Tutorial 2 - Differential Expression Analysis
In this tutorial, we will use the bulkDGD model to perform differential gene expression analysis (DEA) for a set of samples.
The code and input/output data regarding this tutorial can be found in the bulkDGD/tutorials/tutorial_2 directory.
In this tutorial, we will walk you through how to integrate differential expression analysis with bulkDGD in a Python script.
However, if you need to perform DEA on a large set of samples, we recommend using the bulkdgd_dea executable, which parallelizes the calculations.
Step 1 - Get the samples’ representations in latent space and corresponding decoder’s outputs
First, we need to find the best representations for these samples in the latent space defined by the bulkDGD model. You can follow the instructions provided in Tutorial 1 to find the representations and the corresponding decoder outputs.
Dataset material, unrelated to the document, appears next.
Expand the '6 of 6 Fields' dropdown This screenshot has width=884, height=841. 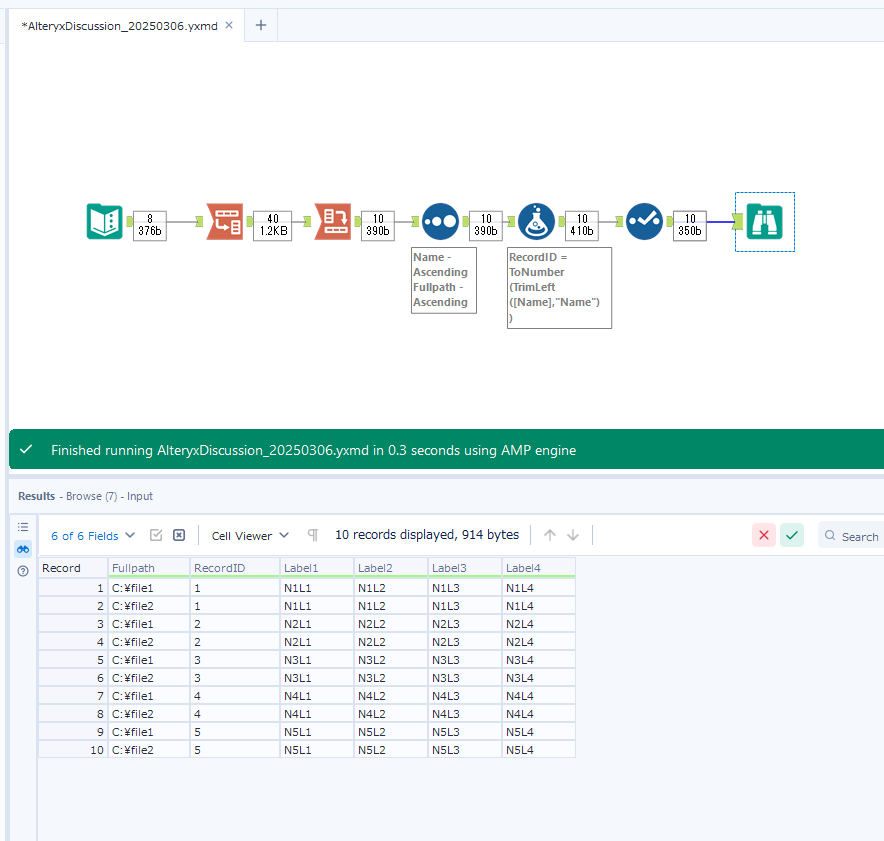click(x=93, y=535)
These outputs are the predicted scaled means and predicted r-values of the negative binomials modeling the genes’ counts in silico samples corresponding to the representations.
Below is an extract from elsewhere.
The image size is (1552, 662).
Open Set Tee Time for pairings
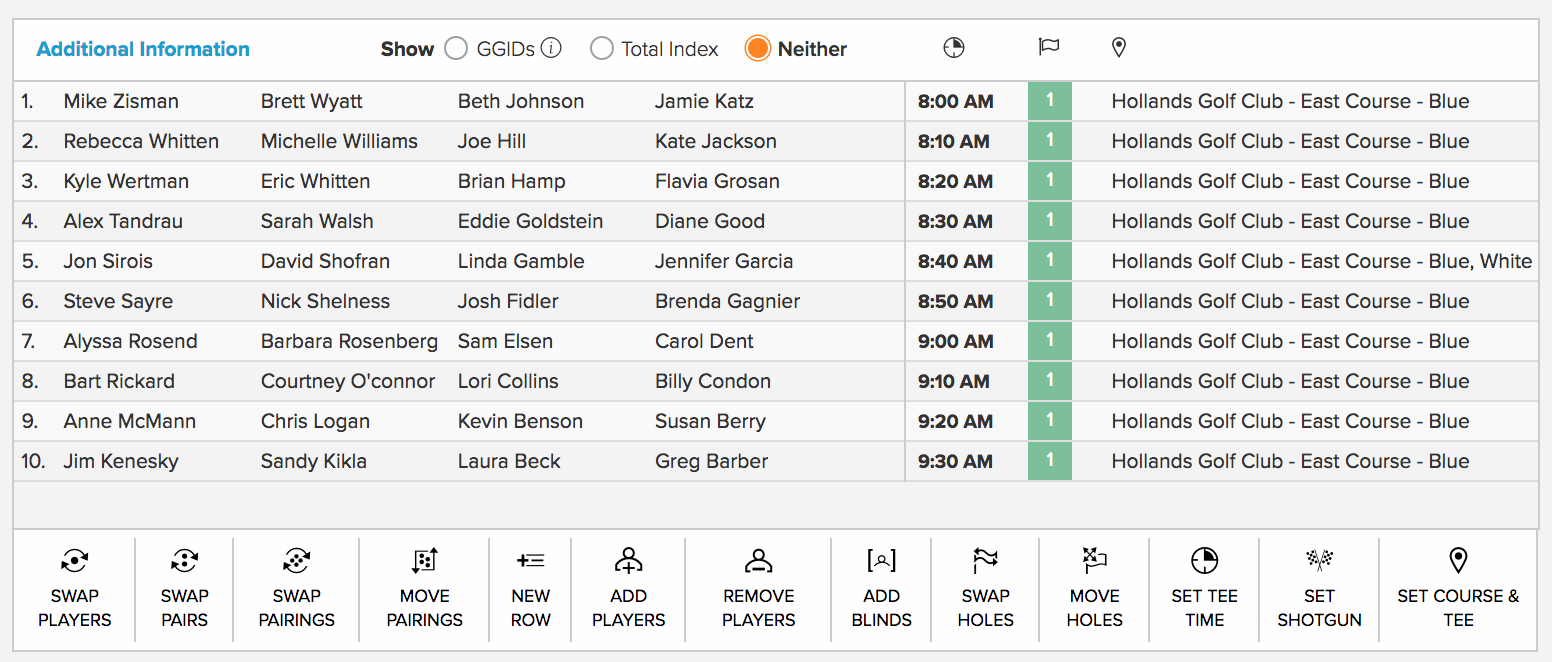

For this tutorial, we use the first ten preprocessed samples in the samples_preprocessed.csv file and the corresponding ten pre-calculated scaled means and r-values in the pred_means.csv and pred_r_values.csv files obtained following Tutorial 1.
First, we set the logging so that every message above and including the INFO level gets reported to have a better idea of what the program is doing. By default, only messages associated with a WARNING level or above get reported.
# Import the 'logging' module.
import logging as log
# Set the logging options.
log.basicConfig(level = "INFO")
We load the samples using the ioutil.load_samples() function.
# Import the 'ioutil' module from 'bulkDGD'.
from bulkDGD import ioutil
# Load the preprocessed samples into a data frame.
df_samples = \
ioutil.load_samples(# The CSV file where the samples are stored
csv_file = "samples_preprocessed.csv",
# The field separator used in the CSV file
sep = ",",
# Whether to keep the original samples' names/
# indexes (if True, they are assumed to be in
# the first column of the data frame)
keep_samples_names = True,
# Whether to split the input data frame into
# two data frames, one containing only gene
# expression data and the other containing
# additional information about the samples
split = False)
# Get only the first ten samples.
df_samples = df_samples.iloc[:10,:]
Then, we load the predicted scaled means using the ioutil.load_decoder_outputs() function.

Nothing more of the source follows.